The record was inspired by nights out DJing in New Orleans. When the bars never close, you play until the party’s over. All of my flyers advertised 11PM - ‘Til, since we never knew exactly when things would wrap up, though it was usually around 6 or 7 in the morning... As the demos started piling up and I began selecting tracks to round out a record, the name just seemed obvious.
The sound in this EP is in its own lane. It’s dark and swampy and so good! What were you trying to convey in this music?
I was hoping to illustrate the arc of a twisted disco bender in New Orleans over the course of 6 tracks.
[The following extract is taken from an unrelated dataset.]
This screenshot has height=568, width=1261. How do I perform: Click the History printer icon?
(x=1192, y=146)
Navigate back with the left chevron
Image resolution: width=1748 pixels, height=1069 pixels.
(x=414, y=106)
From the anxious excitement of the opening hour, the rising action of the floor filling up with dancers, the whirlwind of a party’s peak, to the strung out haze of the final tune. It’s all there, shameless, and tinged with the sinister edge so characteristic of late nights and early mornings in the belly of the beast.
The artwork is stunning. Can you tell us a little about that?
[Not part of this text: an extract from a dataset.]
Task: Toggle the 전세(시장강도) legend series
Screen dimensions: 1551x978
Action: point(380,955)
When I need art for anything really important, there’s only one guy to call: Riccardo Corda. I was lucky he was available given all the work he’s been getting the past few years. Really appreciated him including some of the instruments I used on the record in the artwork, along with the nod to San Antonio via the Tower of the Americas reference. He really knocked it out of the park, I’m so glad you like it too!
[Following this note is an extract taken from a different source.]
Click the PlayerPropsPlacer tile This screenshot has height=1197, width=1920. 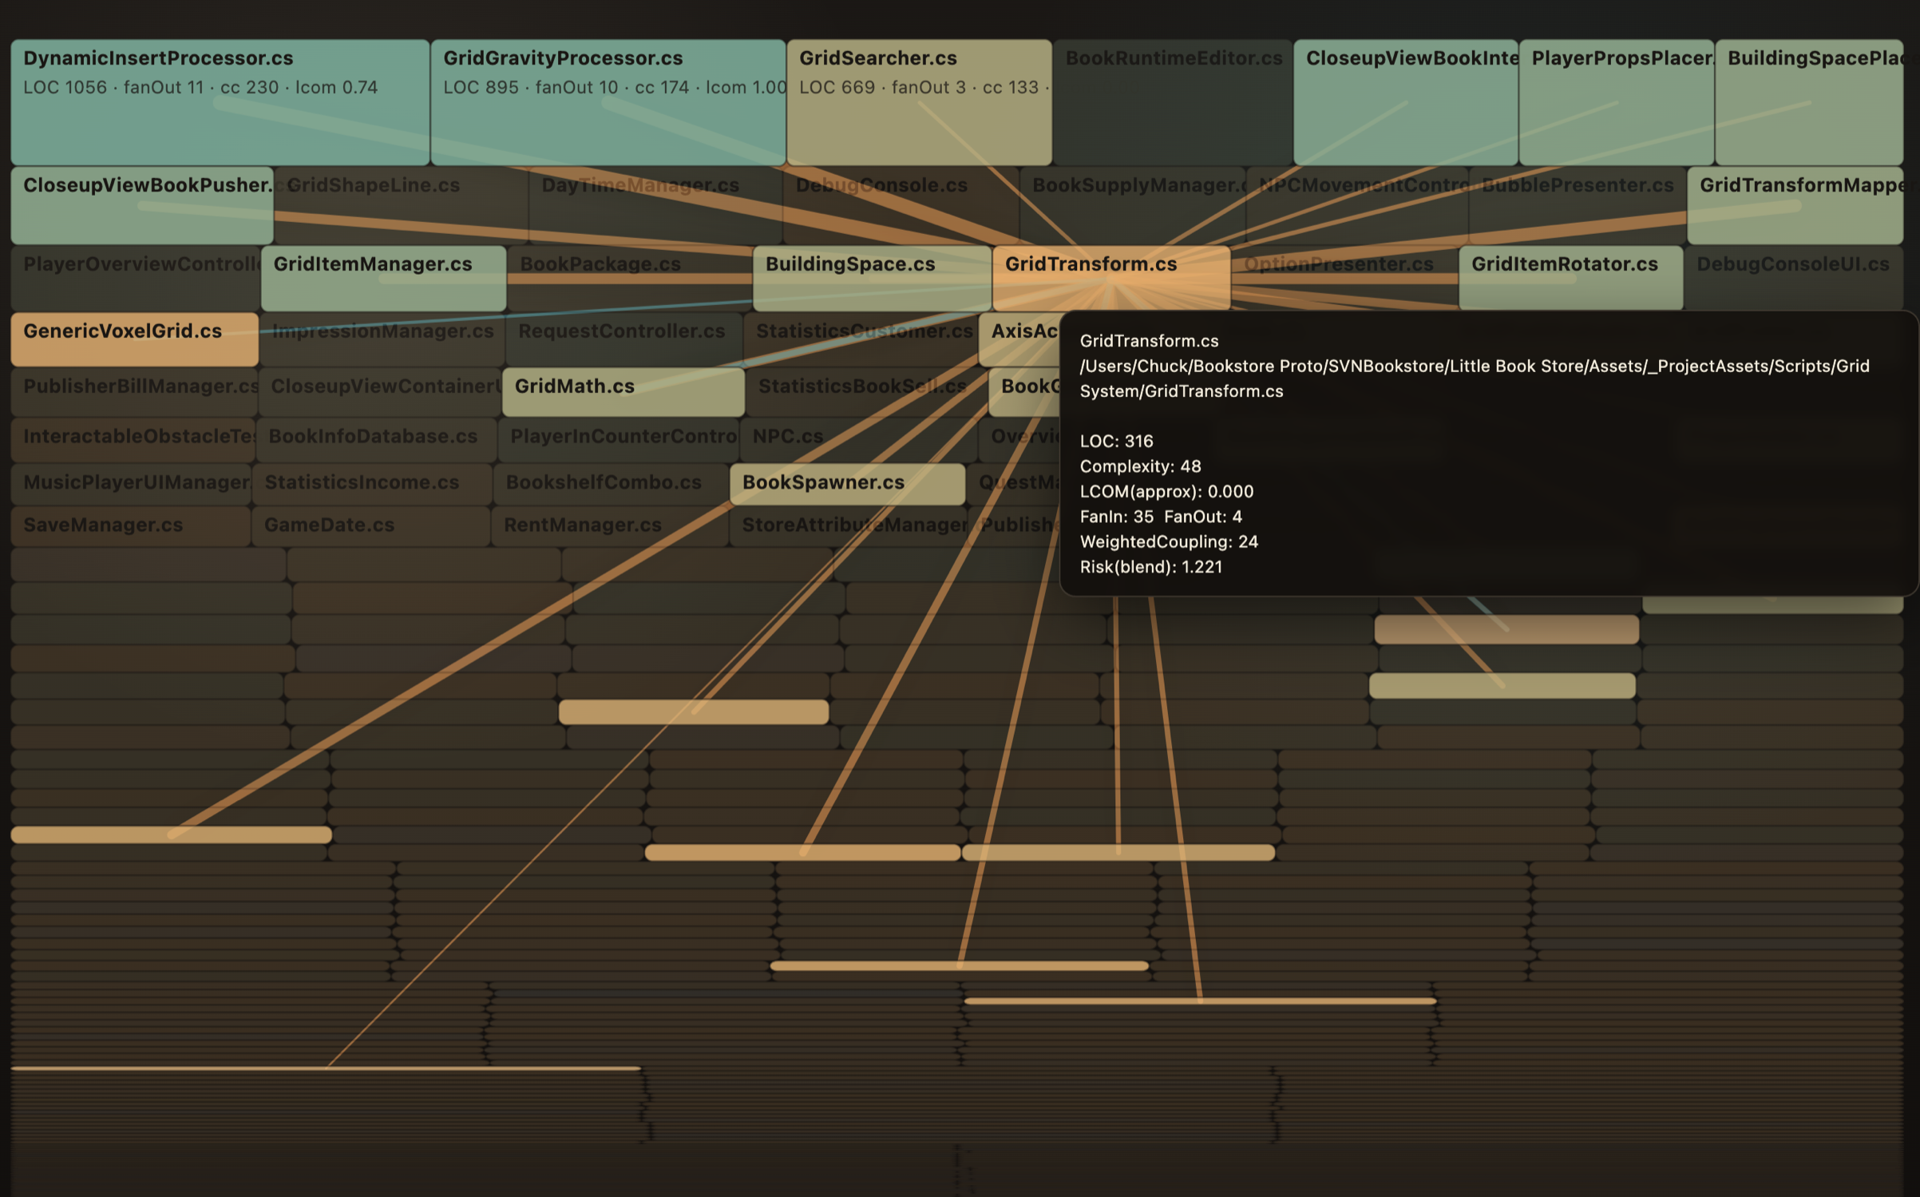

What other artists do you feel are making great music right now out of New Orleans?
Oh there are so many! Producers Redance and Quickweave are making some infectious deep, sexy house music via their Plaisir Soundsimprint. Special Interest has been making waves as well with their recent signing to Rough Trade, and member Ruth Mascelli has their 2nd solo album coming out soon on Disciples (UK). Sinking City Records is a great label supporting a wide range of sounds from local artists. I’m a huge fan of Tasche de la Rocha’s latest LP as well as the recent 79rs Gang album. Community Records is another great New Orleans label to follow - the new People Museum and Delores Galore records are amazing! I could go on and on.
What’s up next for HDB?
Honestly, I’m not sure! This year has been a whirlwind coming off of a couple month tour last Summer/Fall, moving, starting a new job, a new party, and this release… I’ve got a couple projects in the works, but nothing to comment on at the moment. I’m in this for the long haul, so I’m not in any rush. Whatever’s next, whenever it is, I just want to be sure it’s honest and quality, and that always takes longer than you anticipate.
If we ever get to New Orleans, where should we go for great food and drinks?
You’ve got to try Fritai’s Haitian street food!
And live music. What’s your tip?
Just make sure you see Kumasi, New Orleans’ own 14 piece Afrobeat orchestra. Dancing guaranteed!!
Finally, where can we find you and your party?
For now, I’m back home in Texas! Catch me in Austin, San Antonio, Houston, Dallas… the occasional fly-out date. If you’re reading this and heading my way don’t hesitate to holler! And really, thanks again for having me - it’s been a blast to chat with you!